Kanon Biblii hebrajskiej stanowią 24 księgi:
Prawo – Tora (Pięcioksiąg Mojżesza):
1. Księga
Rodzaju; 2. Księga Wyjścia; 3. Księga Kapłańska; 4. Księga Liczb;
5. Księga Powtórzonego Prawa
Prorocy – Newiim. Prorocy Dawniejsi: 6. Księga Jozuego; 7. Księga Sędziów; 8. Księgi Samuela (1 i 2); 9.
Księgi Królów (1 i 2). Prorocy Późniejsi:
10. Księga Izajasza; 11. Księga Jeremiasza; 12. Księga Ezechiela; 13. Dwunastu Proroków
Mniejszych (Księga Ozeasza, Księga Joela,
Księga Amosa,
Księga Abdiasza, Księga
Jonasza, Księga Micheasza, Księga Nahuma,
Księga Habakuka, Księga Sofoniasza, Księga Aggeusza, Księga Zachariasza, Księga Malachiasza)

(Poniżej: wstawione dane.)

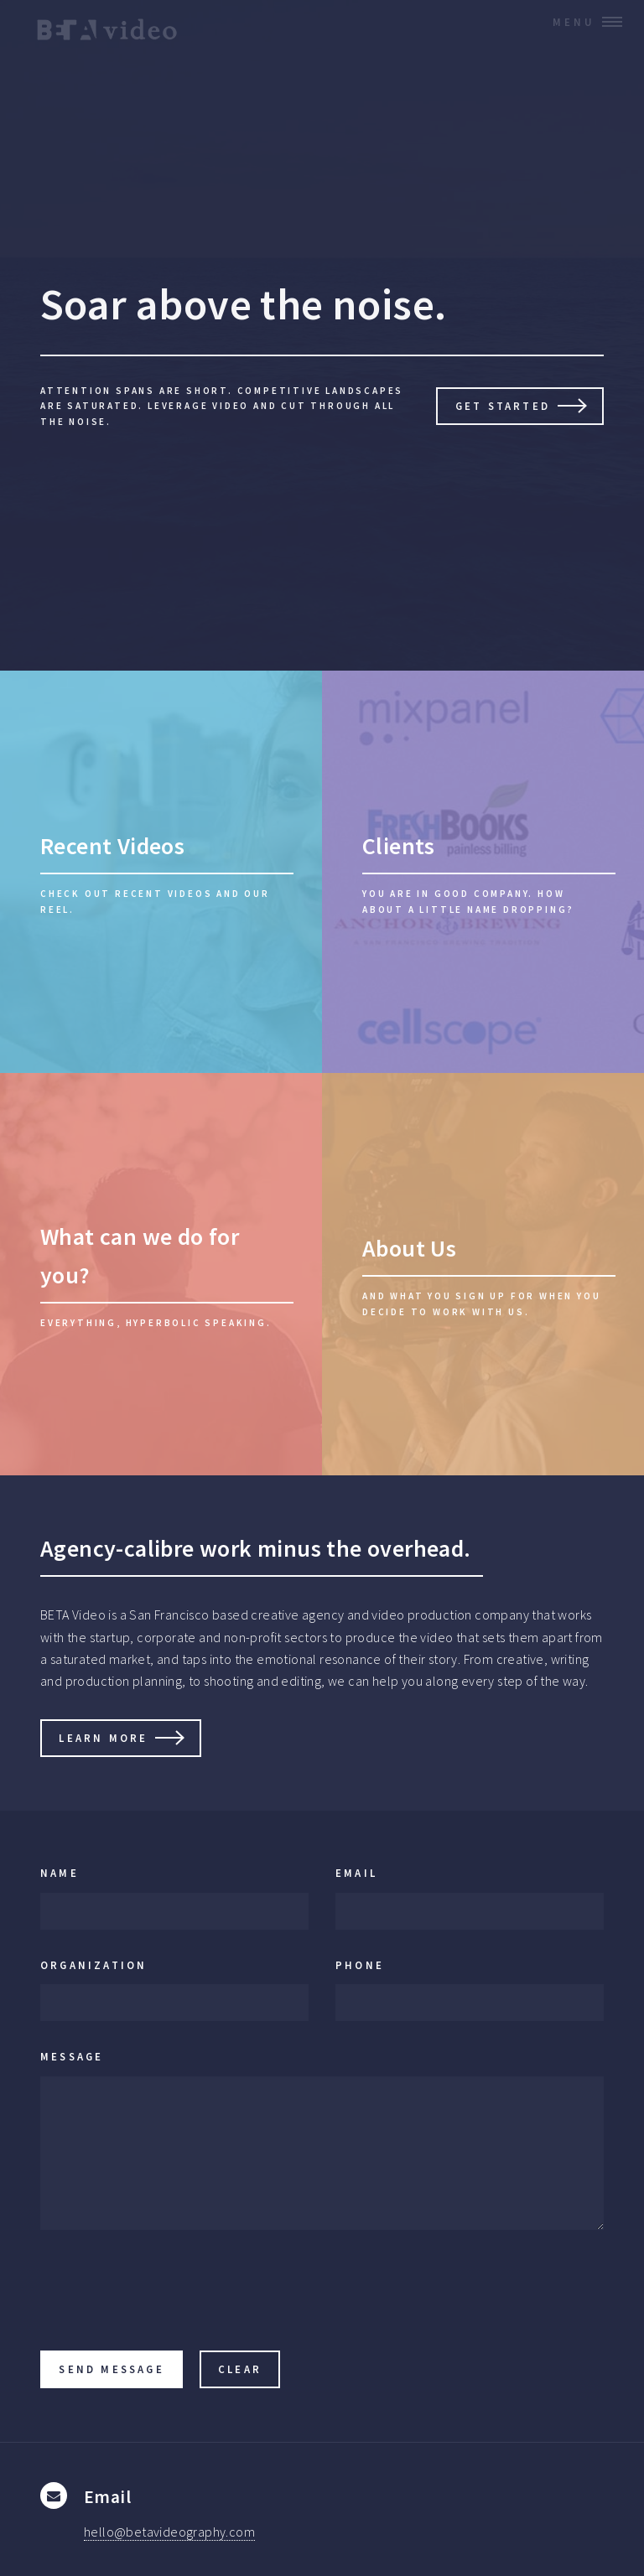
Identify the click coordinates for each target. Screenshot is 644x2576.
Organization (93, 1965)
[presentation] (167, 2296)
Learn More (103, 1737)
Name (59, 1872)
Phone (359, 1965)
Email (356, 1872)
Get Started (502, 405)
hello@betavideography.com (169, 2531)
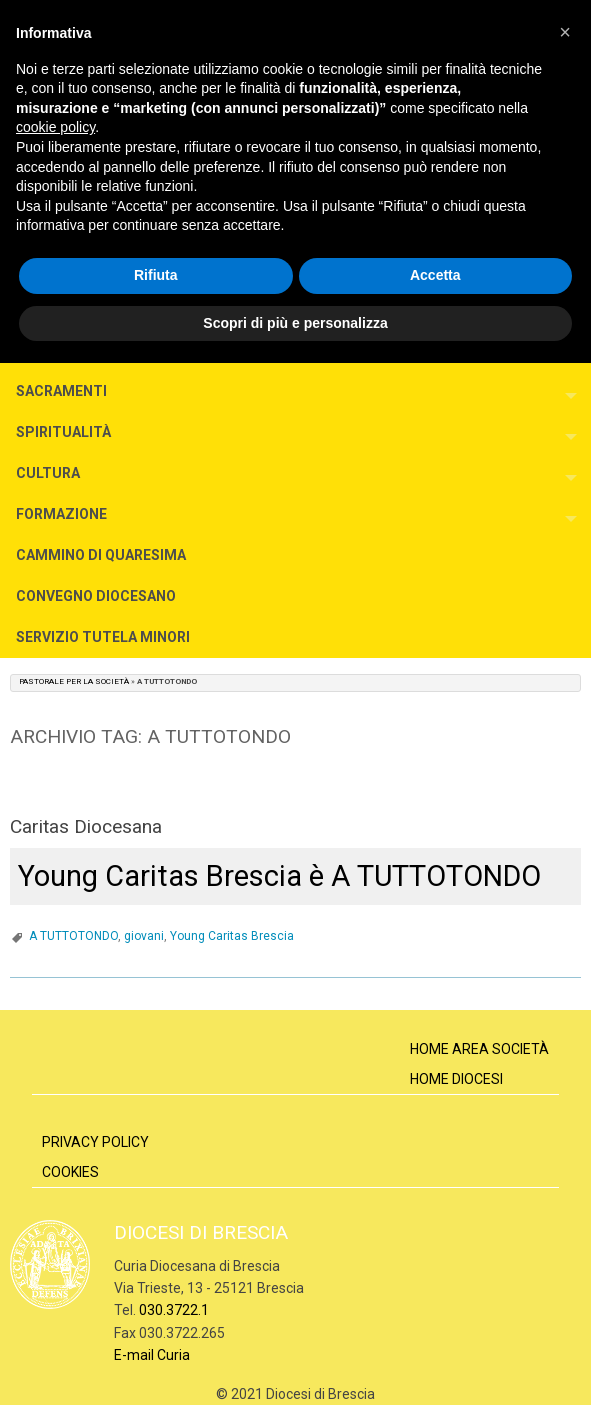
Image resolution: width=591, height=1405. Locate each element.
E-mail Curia (152, 1355)
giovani (144, 936)
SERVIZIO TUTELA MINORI (103, 637)
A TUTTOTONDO (73, 936)
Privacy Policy (95, 1142)
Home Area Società (479, 1049)
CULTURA (48, 473)
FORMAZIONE (61, 514)
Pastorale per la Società (74, 681)
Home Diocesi (456, 1079)
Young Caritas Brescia (232, 936)
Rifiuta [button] (156, 275)
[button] (565, 32)
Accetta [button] (435, 275)
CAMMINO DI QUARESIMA (101, 555)
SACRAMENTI (61, 391)
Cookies (70, 1172)
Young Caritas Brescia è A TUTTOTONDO (279, 876)
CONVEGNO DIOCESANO (96, 596)
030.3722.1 (174, 1310)
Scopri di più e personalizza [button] (295, 323)
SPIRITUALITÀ (63, 432)
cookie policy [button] (55, 127)
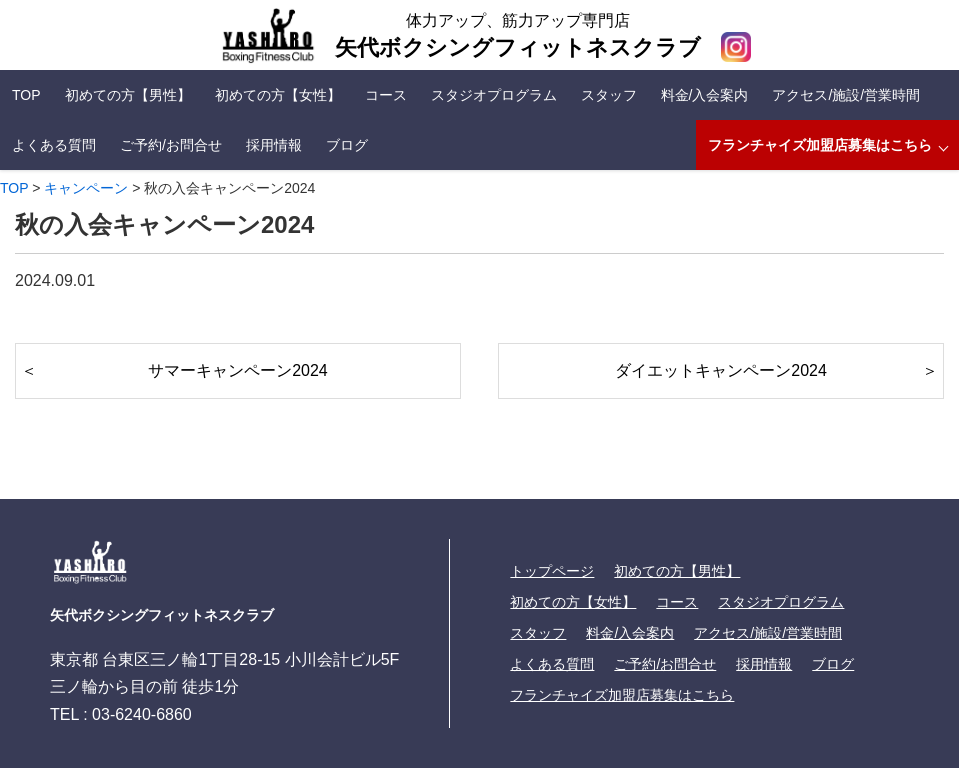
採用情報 (274, 145)
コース (386, 95)
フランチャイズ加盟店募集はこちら (820, 145)
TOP (26, 95)
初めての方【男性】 (128, 95)
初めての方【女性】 (278, 95)
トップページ (552, 571)
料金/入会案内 (705, 95)
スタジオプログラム (494, 95)
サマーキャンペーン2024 (238, 370)
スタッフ (609, 95)
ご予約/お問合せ (171, 145)
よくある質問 (54, 145)
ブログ (347, 145)
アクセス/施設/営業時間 (846, 95)
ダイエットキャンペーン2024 (721, 370)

Pisma – Ketuwim: 14. Księga Psalmów; 15. Księga Przysłów; 16. Księga Hioba; 17. Pieśń nad pieśniami; 18. Księga Rut;
19. Lamentacje Jeremiasza; 20. Księga Koheleta; 21. Księga Estery;
22. Księga Daniela; 23. Księgi Ezdrasza i
Nehemiasza; 24. Księgi Kronik (1 i 2)
Ponieważ w skład
Tanach wchodzą 24 księgi, stąd bywa ona także w języku hebrajskim nazywana Esrim
we-Arba (Dwadzieścia Cztery). Księgi od Pieśni nad pieśniami do Księgi
Estery stanowią hamesz megilot, czyli „pięć zwojów”, które odczytywane
są podczas ważniejszych świąt żydowskich.